Records contained in a dataset:
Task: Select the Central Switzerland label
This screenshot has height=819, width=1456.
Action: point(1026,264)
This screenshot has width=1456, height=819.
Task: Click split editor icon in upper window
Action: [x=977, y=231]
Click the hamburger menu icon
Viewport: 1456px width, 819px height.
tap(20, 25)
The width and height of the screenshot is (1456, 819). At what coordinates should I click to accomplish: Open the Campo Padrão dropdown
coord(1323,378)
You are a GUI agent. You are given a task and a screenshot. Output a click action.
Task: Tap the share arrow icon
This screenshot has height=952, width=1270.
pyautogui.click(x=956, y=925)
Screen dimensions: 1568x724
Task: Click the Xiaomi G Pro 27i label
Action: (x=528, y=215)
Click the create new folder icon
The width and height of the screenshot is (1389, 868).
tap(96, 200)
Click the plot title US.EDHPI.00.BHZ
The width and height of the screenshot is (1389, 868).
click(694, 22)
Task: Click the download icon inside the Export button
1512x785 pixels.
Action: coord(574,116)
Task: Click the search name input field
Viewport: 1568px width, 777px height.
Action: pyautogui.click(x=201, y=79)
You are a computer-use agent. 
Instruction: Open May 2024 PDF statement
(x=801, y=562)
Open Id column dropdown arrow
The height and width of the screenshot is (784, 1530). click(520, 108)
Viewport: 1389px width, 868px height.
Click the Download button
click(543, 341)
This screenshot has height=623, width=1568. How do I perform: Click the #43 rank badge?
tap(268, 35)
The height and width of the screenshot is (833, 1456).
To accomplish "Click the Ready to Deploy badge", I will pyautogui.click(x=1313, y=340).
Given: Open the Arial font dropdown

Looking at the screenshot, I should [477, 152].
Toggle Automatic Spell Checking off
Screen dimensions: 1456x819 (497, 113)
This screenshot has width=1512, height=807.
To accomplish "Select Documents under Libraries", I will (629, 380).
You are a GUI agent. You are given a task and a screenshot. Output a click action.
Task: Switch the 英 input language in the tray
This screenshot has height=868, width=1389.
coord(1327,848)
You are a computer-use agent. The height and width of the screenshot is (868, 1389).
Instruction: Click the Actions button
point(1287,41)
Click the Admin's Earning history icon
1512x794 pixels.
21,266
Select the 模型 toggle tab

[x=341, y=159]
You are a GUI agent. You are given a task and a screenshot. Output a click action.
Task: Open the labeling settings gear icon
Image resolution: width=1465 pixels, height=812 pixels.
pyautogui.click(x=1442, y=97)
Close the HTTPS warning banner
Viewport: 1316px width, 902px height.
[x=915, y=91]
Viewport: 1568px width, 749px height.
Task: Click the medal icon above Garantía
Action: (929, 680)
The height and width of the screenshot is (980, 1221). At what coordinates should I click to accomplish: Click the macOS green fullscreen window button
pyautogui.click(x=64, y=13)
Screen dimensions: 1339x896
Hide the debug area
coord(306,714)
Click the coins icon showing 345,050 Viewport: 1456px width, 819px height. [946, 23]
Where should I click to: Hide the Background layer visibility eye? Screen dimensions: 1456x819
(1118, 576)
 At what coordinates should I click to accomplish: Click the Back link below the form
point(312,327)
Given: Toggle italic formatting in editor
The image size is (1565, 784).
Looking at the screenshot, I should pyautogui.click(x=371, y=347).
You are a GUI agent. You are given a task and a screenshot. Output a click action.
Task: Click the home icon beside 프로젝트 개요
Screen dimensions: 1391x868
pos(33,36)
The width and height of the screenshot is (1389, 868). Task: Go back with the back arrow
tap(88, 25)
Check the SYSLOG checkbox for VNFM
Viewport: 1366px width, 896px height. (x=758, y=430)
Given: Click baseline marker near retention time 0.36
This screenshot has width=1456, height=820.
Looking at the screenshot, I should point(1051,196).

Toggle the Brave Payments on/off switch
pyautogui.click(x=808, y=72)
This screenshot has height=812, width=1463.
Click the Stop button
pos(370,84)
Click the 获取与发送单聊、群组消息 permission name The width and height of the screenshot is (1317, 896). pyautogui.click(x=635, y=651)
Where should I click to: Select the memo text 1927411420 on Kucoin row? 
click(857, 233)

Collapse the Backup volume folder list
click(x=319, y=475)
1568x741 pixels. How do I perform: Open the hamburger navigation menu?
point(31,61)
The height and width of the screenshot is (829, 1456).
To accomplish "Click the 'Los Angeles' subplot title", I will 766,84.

- Problem
Reproduce all the data precisely, word for word.

- Response
Task: Select the Central Switzerland label
This screenshot has height=819, width=1456.
Action: point(1026,264)
This screenshot has width=1456, height=819.
Task: Click split editor icon in upper window
Action: [x=977, y=231]
Click the hamburger menu icon
Viewport: 1456px width, 819px height.
tap(20, 25)
The width and height of the screenshot is (1456, 819). At what coordinates should I click to accomplish: Open the Campo Padrão dropdown
coord(1323,378)
You are a GUI agent. You are given a task and a screenshot. Output a click action.
Task: Tap the share arrow icon
This screenshot has height=952, width=1270.
pyautogui.click(x=956, y=925)
Screen dimensions: 1568x724
Task: Click the Xiaomi G Pro 27i label
Action: (x=528, y=215)
Click the create new folder icon
The width and height of the screenshot is (1389, 868).
tap(96, 200)
Click the plot title US.EDHPI.00.BHZ
The width and height of the screenshot is (1389, 868).
click(694, 22)
Task: Click the download icon inside the Export button
1512x785 pixels.
Action: coord(574,116)
Task: Click the search name input field
Viewport: 1568px width, 777px height.
Action: pyautogui.click(x=201, y=79)
You are a computer-use agent. 
Instruction: Open May 2024 PDF statement
(x=801, y=562)
Open Id column dropdown arrow
The height and width of the screenshot is (784, 1530). click(520, 108)
Viewport: 1389px width, 868px height.
Click the Download button
click(543, 341)
This screenshot has height=623, width=1568. How do I perform: Click the #43 rank badge?
tap(268, 35)
The height and width of the screenshot is (833, 1456).
To accomplish "Click the Ready to Deploy badge", I will pyautogui.click(x=1313, y=340).
Given: Open the Arial font dropdown

Looking at the screenshot, I should [477, 152].
Toggle Automatic Spell Checking off
Screen dimensions: 1456x819 (497, 113)
This screenshot has width=1512, height=807.
To accomplish "Select Documents under Libraries", I will (629, 380).
You are a GUI agent. You are given a task and a screenshot. Output a click action.
Task: Switch the 英 input language in the tray
This screenshot has height=868, width=1389.
coord(1327,848)
You are a computer-use agent. The height and width of the screenshot is (868, 1389).
Instruction: Click the Actions button
point(1287,41)
Click the Admin's Earning history icon
1512x794 pixels.
21,266
Select the 模型 toggle tab

[x=341, y=159]
You are a GUI agent. You are given a task and a screenshot. Output a click action.
Task: Open the labeling settings gear icon
Image resolution: width=1465 pixels, height=812 pixels.
pyautogui.click(x=1442, y=97)
Close the HTTPS warning banner
Viewport: 1316px width, 902px height.
[x=915, y=91]
Viewport: 1568px width, 749px height.
Task: Click the medal icon above Garantía
Action: (929, 680)
The height and width of the screenshot is (980, 1221). At what coordinates should I click to accomplish: Click the macOS green fullscreen window button
pyautogui.click(x=64, y=13)
Screen dimensions: 1339x896
Hide the debug area
coord(306,714)
Click the coins icon showing 345,050 Viewport: 1456px width, 819px height. [946, 23]
Where should I click to: Hide the Background layer visibility eye? Screen dimensions: 1456x819
(1118, 576)
 At what coordinates should I click to accomplish: Click the Back link below the form
point(312,327)
Given: Toggle italic formatting in editor
The image size is (1565, 784).
Looking at the screenshot, I should pyautogui.click(x=371, y=347).
You are a GUI agent. You are given a task and a screenshot. Output a click action.
Task: Click the home icon beside 프로젝트 개요
Screen dimensions: 1391x868
pos(33,36)
The width and height of the screenshot is (1389, 868). Task: Go back with the back arrow
tap(88, 25)
Check the SYSLOG checkbox for VNFM
Viewport: 1366px width, 896px height. (x=758, y=430)
Given: Click baseline marker near retention time 0.36
This screenshot has width=1456, height=820.
Looking at the screenshot, I should point(1051,196).

Toggle the Brave Payments on/off switch
pyautogui.click(x=808, y=72)
This screenshot has height=812, width=1463.
Click the Stop button
pos(370,84)
Click the 获取与发送单聊、群组消息 permission name The width and height of the screenshot is (1317, 896). pyautogui.click(x=635, y=651)
Where should I click to: Select the memo text 1927411420 on Kucoin row? 
click(857, 233)

Collapse the Backup volume folder list
click(x=319, y=475)
1568x741 pixels. How do I perform: Open the hamburger navigation menu?
point(31,61)
The height and width of the screenshot is (829, 1456).
To accomplish "Click the 'Los Angeles' subplot title", I will 766,84.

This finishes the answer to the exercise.